Fürstbischof Johann Philipp Graf von Lamberg (1689−1712) aus einem der führenden Hochadelsgeschlechter Österreichs ist einer der bekanntesten deutschen Staatsmänner um die Wende vom 17. zum 18. Jahrhundert. Am 25. Mai 1689 wurde Lamberg zum Passauer Bischof gewählt und am 16. August des gleichen Jahres übernahm er die Regierung in Diözese und Hochstift Passau. 1700 wird Bischof Johann Philipp vom Kaiser zum Kardinal empfohlen. Im Jahre 1710 erhält er schließlich den Titel eines “Protector Germaniae”.

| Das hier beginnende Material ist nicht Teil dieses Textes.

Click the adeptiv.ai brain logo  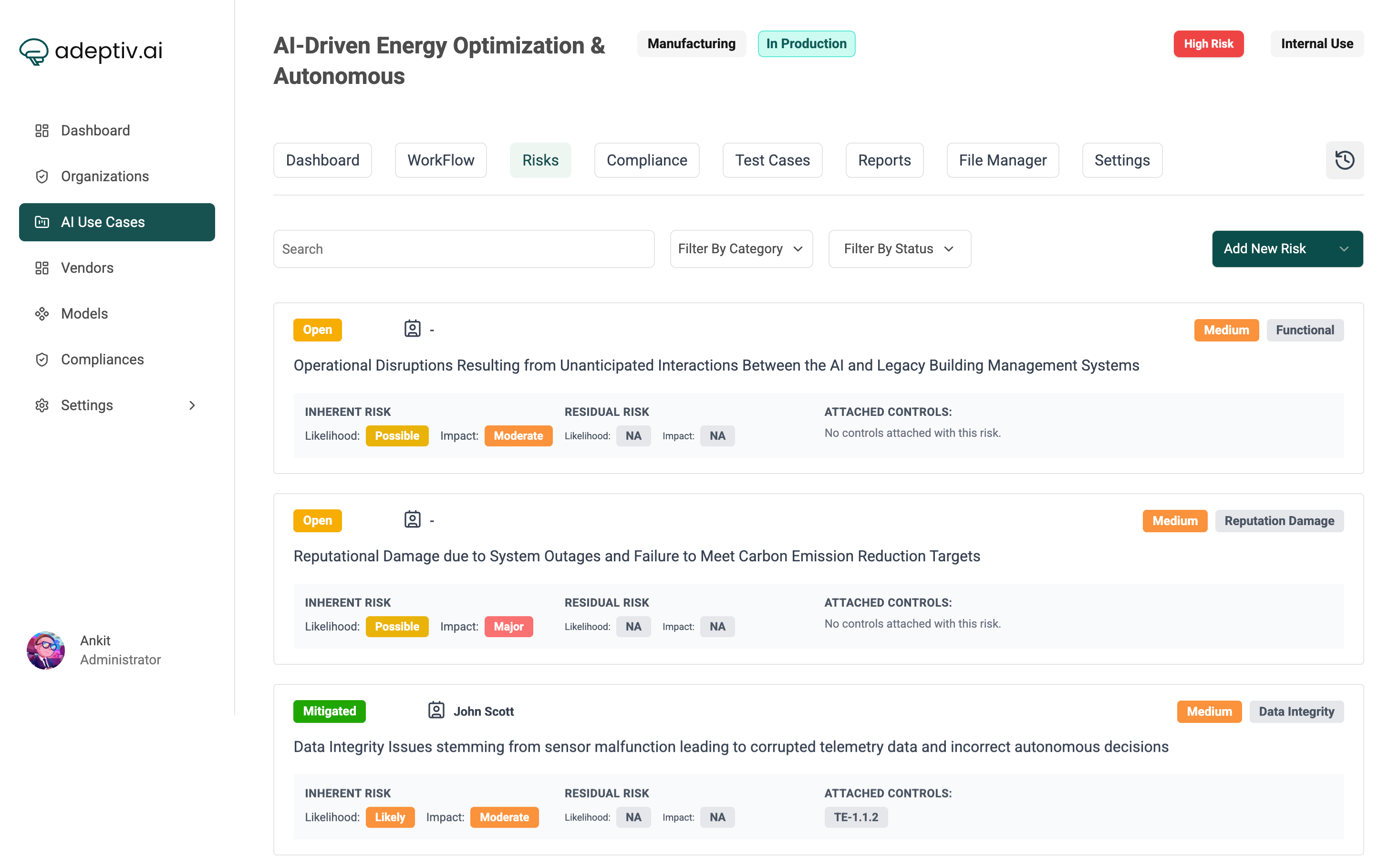tap(33, 51)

Am 26. November 1622 verpflichtete sich Urban Schätzl zu Hörmansperg auf Wazmanstorff und Thürnen, Passauischer Rat, Kammerer und Pfleger der Herrschaft Leoprechting (1561−1638) mit Urkunde gegenüber dem Bischöflichen Ordinariat Passau zum Unterhalt der von ihm in diesem Jahr bereits erbauten Kapelle zu Ehren Unserer Lieben Frauen in seiner Hofmark Thyrnau. Er reihte sich damit ein in die Reihe der bayerischen Adeligen, die ihre Frömmigkeit nicht in den Rahmen der von den bayerischen Herzögen gepflegten Verehrung der Maria Altötting eingrenzen lassen wollten, sondern dem Weg habsburgischer Frömmigkeit und barocken Glanzes folgten. In Thyrnau erstand zwar nur ein bescheidener Bau, der aber sollte für die künftige Entwicklung des Ortes entscheidend werden. Nach dem Vorbild der Casa Santa zu Loreto erbaute Urban Schätzl seine Kapelle auf der Kuppe eines Hügels; daher war er gezwungen, sich von der Watzmannstorfer Kirche St. Christopher zu lösen, denn diese liegt ja am ansteigenden Hang unterhalb des Ortes Thyrnau. Im Lauf der Jahrhunderte verschob sich der Ortskern nach Thyrnau, um die neue Mitte der Loreto-Kapelle und später auch noch der Pfarrkirche. Von hier zog sich die neue Ortsachse hin zum Kloster, dem früheren Hofmarksschloß.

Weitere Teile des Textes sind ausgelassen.